**OBJECTIVES:**
1 > In the forum thread comparing Black Hole and SRP, why can Black Hole be applied by hand between layers of LSP? Answer in one to three sentences.
2 > Quote, word for word, the stretch of the forum thread comparing Black Hole and SRP from "I really wouldn't" through "on the car.".

BEGIN DOCUMENT SECTION

# Poorboys Black Hole or Classic Autoglym Super Resin Polish SRP?



## p1tse (Feb 4, 2007)

Poorboys Black Hole or Classic Autoglym Super Resin Polish SRP?

pro's and con's of both?

i know both can be used by hand or machine polisher.

any difference between the two in finish, use etc.?


----------



## pdv40 (Sep 11, 2008)

Surely you use one over the top of the other?


----------



## Spy (Jun 2, 2009)

I am no expert but I believe that SRP is more of a polish (that is it has more cut to it) whereas the PB Blackhole is more of a glaze with a slight cut to it.

Given this, you can apply SRP, then Blackhole and then your choice of wax/sealant :thumb:


----------



## p1tse (Feb 4, 2007)

i think i have read SRP is more abbrasive, but both are still filling type finish

don't think either has enough cut/ abbrasive to remove swirls, so read they were similar


----------



## PaulN (Jan 17, 2008)

SRP is an AIO which will last longer with a LSP.

Black hole is a Glaze which must have a LSP.

Both Fill little to no cut.

Cheers

PaulN


----------



## Spy (Jun 2, 2009)

PaulN said:


> SRP is an AIO which will last longer with a LSP.
> 
> Black hole is a Glaze which must have a LSP.
> 
> ...


Paul, which products have more cut to them for removing swirls etc and can be applied by hand ?


----------



## PaulN (Jan 17, 2008)

I have found and this is only my view the best thing to remove swirls properly is by using Menzerna Machine polishes by hand. Intensive Polish 3.02 then Final Finish 85RD with hard work and time will correct nearly as well as by machine!

I really wouldn't want to try and do a hole car though. But if you must do a panel a time.

Cheers

PaulN


----------



## VIPER (May 30, 2007)

Black Hole has no cut and is 100% non abrasive. By hand it's cleaners are more or less non active and as such you can intermingle layers of it between layers of LSP without removing the underlying layer. This is why it's a great product as if you pick up the odd light scratch or swirl and don't want to be getting the machine out to remove for a while, you can get a layer of BH on to hide it without having to strip off any existing wax/sealant you have on the car.

By machine BH's surface cleansers are much more activated, and together with the action of the pad will perform some 'chemical correction'.

SRP on the other hand does have light abrasives in it (again more active by machine than hand), but it's cleaners will still function by hand meaning that unlike the BH, if you were to attempt to correct a light swirl as I mentioned above, you would also remove any LSP that was there.

END DOCUMENT SECTION
BEGIN DATASET RECORDS

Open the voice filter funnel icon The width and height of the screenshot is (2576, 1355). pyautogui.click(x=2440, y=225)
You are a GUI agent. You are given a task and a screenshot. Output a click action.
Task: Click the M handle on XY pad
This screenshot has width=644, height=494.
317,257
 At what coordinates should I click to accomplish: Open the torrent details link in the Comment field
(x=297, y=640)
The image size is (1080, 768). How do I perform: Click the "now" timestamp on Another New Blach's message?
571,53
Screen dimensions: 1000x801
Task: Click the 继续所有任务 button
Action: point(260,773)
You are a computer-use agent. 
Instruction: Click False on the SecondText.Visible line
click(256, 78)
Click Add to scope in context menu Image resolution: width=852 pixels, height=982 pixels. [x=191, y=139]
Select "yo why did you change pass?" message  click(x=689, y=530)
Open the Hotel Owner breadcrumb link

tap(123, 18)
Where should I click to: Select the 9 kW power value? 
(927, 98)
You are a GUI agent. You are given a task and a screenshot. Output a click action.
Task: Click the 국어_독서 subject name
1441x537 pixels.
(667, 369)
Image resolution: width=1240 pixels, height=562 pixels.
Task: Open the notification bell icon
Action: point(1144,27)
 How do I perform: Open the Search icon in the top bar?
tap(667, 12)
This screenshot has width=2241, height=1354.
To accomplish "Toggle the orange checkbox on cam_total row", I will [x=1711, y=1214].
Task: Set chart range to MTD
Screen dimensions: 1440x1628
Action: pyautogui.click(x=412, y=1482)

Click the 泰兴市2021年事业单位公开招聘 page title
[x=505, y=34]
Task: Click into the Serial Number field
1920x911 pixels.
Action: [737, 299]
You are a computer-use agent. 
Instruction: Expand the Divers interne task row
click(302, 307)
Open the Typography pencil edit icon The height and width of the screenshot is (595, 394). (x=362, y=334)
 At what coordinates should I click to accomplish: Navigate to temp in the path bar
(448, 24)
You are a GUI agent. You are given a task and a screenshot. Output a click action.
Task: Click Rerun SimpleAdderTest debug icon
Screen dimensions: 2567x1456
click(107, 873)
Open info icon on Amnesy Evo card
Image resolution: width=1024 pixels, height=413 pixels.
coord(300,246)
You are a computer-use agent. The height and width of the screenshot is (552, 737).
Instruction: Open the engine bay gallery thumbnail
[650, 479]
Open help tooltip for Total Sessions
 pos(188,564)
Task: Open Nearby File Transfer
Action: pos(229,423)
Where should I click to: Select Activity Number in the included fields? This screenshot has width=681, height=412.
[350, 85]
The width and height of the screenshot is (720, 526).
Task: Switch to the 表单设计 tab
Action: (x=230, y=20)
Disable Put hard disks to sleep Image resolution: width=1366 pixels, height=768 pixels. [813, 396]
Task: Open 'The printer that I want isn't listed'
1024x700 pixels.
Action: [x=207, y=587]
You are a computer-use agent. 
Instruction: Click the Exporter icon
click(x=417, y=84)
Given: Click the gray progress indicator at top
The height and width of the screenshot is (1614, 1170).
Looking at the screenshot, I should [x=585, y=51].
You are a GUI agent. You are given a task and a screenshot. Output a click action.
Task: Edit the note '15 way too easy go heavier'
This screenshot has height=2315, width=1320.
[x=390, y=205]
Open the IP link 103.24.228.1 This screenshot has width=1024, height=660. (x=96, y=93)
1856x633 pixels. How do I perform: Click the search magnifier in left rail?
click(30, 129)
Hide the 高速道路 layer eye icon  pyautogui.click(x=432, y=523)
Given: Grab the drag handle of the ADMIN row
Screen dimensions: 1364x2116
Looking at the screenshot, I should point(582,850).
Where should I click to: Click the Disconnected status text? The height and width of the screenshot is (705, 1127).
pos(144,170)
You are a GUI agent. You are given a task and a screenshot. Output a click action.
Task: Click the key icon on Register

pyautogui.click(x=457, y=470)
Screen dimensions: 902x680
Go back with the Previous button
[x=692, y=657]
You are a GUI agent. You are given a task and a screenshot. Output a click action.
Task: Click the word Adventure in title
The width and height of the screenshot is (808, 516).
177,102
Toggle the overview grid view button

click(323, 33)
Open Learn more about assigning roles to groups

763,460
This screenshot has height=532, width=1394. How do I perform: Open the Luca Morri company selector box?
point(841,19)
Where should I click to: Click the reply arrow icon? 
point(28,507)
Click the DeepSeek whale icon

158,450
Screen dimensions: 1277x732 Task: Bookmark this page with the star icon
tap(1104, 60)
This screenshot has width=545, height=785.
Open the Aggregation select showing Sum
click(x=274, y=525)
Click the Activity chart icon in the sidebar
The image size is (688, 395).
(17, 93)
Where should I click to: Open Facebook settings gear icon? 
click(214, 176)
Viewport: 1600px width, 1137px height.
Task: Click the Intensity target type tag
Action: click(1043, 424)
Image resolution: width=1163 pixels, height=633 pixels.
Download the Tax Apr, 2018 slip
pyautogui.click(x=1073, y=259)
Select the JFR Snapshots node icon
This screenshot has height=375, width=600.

END DATASET RECORDS

**RESPONSES PER TASK:**
1 > By hand, Black Hole's cleaners are more or less inactive, and it has no cut. So it can be laid between layers of LSP without removing the layer underneath. That lets you hide an odd light scratch or swirl without stripping the wax or sealant already on the car.

2 >
I really wouldn't want to try and do a hole car though. But if you must do a panel a time.

Cheers

PaulN


----------



## VIPER (May 30, 2007)

Black Hole has no cut and is 100% non abrasive. By hand it's cleaners are more or less non active and as such you can intermingle layers of it between layers of LSP without removing the underlying layer. This is why it's a great product as if you pick up the odd light scratch or swirl and don't want to be getting the machine out to remove for a while, you can get a layer of BH on to hide it without having to strip off any existing wax/sealant you have on the car.